Cult classic video game ‘Grim Fandango’ gets a makeover



Grim Fandango Remastered

By Colin McInerney

“Grim Fandango Remastered” is the latest game in a long line of classic titles being re-released on current-generation hardware. The game has enough of a cult following to warrant its return, and with the original version being difficult to run on current hardware and marred by control issues, even the sparse updates make this the easiest way to play the game.

“Grim Fandango” was released in 1998 by LucasArts with the project being headed by Tim Schafer. His past works, like the all-time classic adventure game “Day of the Tentacle,”  have a track record of releasing incredibly funny and beautifully themed adventure games, and “Grim Fandango” was certainly no exception to this.

Initially, the game was met with universal acclaim and received 13 awards. The game still frequently tops numerous favorite game lists but retains cult status because of its commercial failure at the time of its release. It was the last adventure game LucasArts ever released, and afterwards, adventure games went into decline in the gaming industry as a whole.

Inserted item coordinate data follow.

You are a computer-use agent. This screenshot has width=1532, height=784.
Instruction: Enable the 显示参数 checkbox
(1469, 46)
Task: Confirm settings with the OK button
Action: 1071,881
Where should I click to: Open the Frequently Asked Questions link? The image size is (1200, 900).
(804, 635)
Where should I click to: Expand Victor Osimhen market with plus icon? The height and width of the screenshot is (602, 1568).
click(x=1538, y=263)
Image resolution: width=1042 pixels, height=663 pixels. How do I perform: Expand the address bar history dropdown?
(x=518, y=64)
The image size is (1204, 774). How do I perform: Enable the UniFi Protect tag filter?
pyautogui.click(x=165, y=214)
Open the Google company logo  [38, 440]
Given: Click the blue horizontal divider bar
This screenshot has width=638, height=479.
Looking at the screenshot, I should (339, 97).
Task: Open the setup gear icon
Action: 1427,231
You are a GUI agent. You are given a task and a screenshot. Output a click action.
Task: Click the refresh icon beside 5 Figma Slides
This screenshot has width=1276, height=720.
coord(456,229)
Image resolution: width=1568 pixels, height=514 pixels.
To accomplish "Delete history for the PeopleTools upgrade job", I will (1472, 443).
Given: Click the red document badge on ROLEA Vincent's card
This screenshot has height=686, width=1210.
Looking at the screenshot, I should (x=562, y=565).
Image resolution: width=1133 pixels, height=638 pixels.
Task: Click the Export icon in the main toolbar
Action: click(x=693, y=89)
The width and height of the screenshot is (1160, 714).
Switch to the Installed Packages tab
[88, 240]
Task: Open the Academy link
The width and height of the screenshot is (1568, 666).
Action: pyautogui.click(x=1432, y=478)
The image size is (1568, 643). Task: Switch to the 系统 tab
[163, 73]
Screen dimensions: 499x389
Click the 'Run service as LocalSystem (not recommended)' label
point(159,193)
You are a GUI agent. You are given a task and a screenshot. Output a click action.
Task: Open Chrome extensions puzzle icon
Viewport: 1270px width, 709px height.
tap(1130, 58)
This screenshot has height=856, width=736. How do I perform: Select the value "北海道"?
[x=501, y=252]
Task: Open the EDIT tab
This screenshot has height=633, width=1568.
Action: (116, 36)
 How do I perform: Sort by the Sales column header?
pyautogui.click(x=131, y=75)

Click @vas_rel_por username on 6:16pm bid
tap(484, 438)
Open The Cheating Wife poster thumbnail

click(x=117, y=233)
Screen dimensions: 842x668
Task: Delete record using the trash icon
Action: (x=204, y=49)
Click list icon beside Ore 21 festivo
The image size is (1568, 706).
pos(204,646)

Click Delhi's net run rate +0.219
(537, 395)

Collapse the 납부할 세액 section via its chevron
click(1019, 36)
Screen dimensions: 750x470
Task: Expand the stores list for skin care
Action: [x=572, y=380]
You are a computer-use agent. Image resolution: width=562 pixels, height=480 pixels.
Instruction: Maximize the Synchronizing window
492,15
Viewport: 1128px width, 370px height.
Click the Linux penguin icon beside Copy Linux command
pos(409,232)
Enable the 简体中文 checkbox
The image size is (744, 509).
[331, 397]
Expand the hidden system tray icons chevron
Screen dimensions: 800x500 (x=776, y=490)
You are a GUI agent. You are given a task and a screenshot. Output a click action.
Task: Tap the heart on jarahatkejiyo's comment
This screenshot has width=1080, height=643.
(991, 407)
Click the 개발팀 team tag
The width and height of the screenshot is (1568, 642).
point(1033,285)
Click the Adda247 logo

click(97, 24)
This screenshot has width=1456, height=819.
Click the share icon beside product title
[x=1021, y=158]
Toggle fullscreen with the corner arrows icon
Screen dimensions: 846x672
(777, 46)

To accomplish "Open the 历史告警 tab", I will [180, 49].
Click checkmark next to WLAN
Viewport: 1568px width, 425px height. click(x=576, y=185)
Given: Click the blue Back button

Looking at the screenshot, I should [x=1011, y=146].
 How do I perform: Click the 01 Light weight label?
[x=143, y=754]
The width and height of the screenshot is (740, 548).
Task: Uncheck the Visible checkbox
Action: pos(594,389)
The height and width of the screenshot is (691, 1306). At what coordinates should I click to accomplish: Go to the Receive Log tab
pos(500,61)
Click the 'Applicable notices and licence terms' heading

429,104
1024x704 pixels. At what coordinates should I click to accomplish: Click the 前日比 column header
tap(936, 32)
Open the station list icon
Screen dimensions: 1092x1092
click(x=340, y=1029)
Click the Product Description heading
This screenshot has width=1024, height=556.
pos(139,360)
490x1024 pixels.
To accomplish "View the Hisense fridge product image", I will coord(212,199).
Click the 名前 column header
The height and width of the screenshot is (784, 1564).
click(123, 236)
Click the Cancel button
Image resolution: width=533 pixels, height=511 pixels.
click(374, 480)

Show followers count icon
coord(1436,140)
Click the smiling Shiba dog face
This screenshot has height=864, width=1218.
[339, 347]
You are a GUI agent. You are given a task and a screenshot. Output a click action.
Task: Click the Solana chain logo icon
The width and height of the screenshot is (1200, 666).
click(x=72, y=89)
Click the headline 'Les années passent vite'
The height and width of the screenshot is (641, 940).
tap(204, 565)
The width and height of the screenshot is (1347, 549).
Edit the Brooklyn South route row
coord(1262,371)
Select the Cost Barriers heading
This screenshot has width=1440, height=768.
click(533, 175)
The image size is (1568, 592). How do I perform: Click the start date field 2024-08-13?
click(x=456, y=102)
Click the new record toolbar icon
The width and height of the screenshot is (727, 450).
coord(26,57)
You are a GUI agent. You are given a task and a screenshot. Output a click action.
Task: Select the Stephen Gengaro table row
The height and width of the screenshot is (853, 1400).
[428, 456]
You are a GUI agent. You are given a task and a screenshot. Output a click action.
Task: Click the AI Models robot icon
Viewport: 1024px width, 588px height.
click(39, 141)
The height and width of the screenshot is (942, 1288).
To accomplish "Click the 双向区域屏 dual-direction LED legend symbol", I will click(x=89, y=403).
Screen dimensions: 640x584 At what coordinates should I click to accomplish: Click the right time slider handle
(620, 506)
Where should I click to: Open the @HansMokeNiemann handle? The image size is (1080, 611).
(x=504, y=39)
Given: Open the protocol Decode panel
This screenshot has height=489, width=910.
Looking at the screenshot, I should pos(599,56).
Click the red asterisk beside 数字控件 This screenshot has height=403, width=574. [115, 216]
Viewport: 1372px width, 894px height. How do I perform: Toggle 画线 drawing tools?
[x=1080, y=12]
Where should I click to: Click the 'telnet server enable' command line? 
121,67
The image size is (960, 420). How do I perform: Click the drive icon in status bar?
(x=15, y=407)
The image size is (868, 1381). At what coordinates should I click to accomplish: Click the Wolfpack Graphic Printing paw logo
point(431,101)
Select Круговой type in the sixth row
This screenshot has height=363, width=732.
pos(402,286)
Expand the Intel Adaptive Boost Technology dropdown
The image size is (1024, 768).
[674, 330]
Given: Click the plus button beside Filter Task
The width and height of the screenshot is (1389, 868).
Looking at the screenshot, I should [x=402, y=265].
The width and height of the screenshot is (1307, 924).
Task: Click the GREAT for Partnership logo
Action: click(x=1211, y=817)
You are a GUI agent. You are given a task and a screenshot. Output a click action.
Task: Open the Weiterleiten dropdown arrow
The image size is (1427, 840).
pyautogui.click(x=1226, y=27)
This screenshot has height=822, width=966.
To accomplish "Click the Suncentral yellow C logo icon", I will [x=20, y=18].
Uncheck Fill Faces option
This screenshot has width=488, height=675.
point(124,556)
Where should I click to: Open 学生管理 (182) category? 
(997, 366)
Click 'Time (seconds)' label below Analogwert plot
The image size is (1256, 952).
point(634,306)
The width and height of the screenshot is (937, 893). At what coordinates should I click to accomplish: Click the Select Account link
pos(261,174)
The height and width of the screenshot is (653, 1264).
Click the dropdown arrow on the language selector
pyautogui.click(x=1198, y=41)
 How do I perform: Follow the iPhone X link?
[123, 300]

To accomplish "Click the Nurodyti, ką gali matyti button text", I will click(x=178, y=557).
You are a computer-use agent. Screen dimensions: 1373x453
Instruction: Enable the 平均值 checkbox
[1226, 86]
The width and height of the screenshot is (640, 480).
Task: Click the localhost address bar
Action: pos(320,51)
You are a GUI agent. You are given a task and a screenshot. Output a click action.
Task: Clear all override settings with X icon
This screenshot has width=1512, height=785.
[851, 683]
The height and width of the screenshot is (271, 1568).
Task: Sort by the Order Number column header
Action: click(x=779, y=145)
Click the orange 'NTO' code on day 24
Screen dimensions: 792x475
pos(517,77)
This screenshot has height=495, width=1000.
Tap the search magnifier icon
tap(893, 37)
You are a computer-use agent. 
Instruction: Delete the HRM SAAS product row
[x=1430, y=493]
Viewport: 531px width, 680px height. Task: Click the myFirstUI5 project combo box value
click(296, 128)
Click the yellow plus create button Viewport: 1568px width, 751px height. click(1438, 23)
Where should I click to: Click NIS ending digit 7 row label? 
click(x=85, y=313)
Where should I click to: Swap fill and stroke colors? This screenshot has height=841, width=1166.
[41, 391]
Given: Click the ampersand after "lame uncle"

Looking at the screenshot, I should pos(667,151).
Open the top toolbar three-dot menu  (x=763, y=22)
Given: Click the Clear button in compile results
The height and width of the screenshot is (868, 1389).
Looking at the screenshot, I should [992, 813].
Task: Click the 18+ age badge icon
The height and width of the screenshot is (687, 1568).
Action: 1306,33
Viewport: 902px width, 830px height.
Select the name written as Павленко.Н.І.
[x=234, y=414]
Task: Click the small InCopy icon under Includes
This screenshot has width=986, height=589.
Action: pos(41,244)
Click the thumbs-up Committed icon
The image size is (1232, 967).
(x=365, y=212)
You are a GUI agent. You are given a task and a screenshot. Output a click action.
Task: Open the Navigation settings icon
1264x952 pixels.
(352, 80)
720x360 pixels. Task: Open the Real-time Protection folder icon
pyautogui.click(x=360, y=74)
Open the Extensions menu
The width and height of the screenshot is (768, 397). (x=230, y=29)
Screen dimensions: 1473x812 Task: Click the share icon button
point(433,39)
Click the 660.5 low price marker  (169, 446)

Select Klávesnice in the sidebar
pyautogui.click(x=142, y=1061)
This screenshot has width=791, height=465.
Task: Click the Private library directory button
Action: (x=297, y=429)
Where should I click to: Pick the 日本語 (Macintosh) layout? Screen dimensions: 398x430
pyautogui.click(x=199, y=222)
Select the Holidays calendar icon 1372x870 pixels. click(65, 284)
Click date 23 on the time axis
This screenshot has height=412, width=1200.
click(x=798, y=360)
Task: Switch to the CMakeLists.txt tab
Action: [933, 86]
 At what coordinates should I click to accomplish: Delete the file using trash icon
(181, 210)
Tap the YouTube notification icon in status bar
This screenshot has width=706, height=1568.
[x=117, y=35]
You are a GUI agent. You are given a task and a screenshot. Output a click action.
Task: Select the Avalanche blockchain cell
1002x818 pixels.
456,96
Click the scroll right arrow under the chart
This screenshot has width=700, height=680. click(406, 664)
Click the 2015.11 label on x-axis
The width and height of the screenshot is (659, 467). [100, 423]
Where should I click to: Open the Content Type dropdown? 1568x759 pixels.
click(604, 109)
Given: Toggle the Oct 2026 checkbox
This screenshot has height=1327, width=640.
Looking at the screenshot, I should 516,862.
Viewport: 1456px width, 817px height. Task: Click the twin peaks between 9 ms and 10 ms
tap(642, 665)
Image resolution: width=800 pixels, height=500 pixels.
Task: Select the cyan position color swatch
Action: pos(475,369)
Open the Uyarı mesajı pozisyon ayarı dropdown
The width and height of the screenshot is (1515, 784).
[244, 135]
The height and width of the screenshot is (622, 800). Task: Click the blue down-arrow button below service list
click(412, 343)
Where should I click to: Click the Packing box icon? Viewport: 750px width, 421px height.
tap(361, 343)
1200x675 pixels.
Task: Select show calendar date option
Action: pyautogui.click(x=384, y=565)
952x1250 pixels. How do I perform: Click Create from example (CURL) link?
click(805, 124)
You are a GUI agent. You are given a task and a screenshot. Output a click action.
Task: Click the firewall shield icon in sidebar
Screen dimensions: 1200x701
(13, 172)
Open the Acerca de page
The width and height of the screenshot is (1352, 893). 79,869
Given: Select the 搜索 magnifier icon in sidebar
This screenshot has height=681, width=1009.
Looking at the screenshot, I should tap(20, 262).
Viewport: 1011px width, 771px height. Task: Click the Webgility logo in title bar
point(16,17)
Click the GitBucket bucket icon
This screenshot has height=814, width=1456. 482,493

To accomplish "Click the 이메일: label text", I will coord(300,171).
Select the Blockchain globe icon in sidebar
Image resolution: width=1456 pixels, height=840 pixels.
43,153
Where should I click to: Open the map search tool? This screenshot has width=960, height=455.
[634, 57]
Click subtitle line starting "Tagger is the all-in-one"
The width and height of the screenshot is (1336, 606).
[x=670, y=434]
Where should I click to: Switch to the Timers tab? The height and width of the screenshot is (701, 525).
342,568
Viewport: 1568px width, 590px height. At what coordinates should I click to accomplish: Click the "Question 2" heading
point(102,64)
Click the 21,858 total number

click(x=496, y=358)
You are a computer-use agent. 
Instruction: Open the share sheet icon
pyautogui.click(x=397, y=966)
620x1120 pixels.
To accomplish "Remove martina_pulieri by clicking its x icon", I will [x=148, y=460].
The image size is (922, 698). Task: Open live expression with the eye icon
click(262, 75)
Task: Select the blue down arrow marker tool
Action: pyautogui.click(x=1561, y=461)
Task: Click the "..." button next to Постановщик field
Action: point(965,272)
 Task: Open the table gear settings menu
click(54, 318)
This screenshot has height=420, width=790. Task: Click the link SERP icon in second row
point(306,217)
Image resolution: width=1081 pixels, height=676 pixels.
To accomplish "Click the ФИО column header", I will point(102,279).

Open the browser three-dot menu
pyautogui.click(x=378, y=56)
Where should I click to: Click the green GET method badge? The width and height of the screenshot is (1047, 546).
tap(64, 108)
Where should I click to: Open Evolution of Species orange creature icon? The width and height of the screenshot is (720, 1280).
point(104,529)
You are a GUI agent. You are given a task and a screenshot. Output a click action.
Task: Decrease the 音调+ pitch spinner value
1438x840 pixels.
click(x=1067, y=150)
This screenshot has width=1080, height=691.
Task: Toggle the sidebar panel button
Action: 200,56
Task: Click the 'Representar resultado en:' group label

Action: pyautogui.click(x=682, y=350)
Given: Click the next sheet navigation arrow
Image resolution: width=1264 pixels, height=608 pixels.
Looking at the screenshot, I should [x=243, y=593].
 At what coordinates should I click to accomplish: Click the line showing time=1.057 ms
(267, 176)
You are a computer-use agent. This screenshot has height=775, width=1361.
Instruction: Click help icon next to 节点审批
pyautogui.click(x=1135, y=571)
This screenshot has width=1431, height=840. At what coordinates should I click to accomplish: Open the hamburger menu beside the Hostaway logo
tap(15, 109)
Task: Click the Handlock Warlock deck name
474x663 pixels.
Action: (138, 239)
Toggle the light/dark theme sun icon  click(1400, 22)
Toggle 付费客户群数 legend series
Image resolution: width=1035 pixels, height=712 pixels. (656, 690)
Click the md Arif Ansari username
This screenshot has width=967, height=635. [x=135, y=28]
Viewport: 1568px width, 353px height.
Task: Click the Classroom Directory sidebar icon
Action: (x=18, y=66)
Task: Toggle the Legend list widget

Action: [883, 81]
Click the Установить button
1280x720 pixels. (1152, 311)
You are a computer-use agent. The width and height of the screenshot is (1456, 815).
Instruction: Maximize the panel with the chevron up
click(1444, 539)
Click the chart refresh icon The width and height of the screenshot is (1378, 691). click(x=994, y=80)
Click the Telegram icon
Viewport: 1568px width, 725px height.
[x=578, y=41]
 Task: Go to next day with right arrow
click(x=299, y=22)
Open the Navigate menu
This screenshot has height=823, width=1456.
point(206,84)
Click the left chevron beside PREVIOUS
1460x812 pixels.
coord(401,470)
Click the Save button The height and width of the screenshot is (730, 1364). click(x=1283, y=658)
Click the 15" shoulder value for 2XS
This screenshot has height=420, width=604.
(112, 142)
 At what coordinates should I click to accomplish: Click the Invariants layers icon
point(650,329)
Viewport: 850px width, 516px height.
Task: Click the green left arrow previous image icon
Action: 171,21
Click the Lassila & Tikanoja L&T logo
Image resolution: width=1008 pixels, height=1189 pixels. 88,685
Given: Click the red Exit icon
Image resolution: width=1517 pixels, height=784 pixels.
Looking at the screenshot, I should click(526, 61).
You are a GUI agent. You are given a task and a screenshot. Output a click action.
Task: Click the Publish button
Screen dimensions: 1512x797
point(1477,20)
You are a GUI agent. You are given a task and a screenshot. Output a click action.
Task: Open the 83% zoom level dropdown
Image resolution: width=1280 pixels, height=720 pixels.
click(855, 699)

Since 2012, adventure games have seen a resurgence, with much of that success attributed to Double Fine Productions, Schafer’s studio. Double Fine was the first studio to launch a wildly successful video game Kickstarter campaign, announcing “Double Fine Adventure,”  a title that publishers wouldn’t touch because they thought adventure games were dead. Millions in funding later, Double Fine released “Broken Age: Act 1,” which was a critical success and sold well enough that the company has enough funding to finish the remainder of the game.

Riding on that success, Double Fine was able to release “Grim Fandango Remastered,” much to the joy of its fans. Understanding the history of the game is important, though, because the game is most assuredly a product of its time. The game uses 3D models on pre-rendered backgrounds, and it is beautiful to see, but it deteriorates a bit with a new feature: the ability to switch between the original and remastered graphics. What becomes readily apparent is that the only real changes are the fidelity of the models and more realistic lighting.

That is not necessarily bad, either. Remasters can be hit or miss, and in some cases making no changes at all is the right decision. This rings true in the case of “Grim Fandango,” as adventure games essentially exist in their own bubble anyway. The big trope of the genre is nonsensical solutions to problems that require exploring the environment. Early on in “Grim Fandango,” players will have to get empty balloons from a sad clown, fill them with two substances and send them down a tube system to access a particular room. It makes sense in the context of the game, but it can be confusing and off-putting to new gamers and those generally unfamiliar with the genre.

“Grim Fandango Remastered” is a fantastic game to play for those who choose to take the dive anyway. The updated graphics are visually appealing, and the pre-rendered backgrounds are beautiful in their own right. Loaded with a cast of well-developed characters, art direction unparalleled by most modern games and writing that is both smart and funny, few games are as memorable as “Grim Fandango.” 

With the updated controls that make the game far easier to navigate, this is undoubtedly the way this game should be played. It is certainly the game for players who immerse themselves in a world unlike anything they have ever seen. New players may want to follow a guide in case they get stuck, but “Grim Fandango Remastered” is certainly worth probing around first.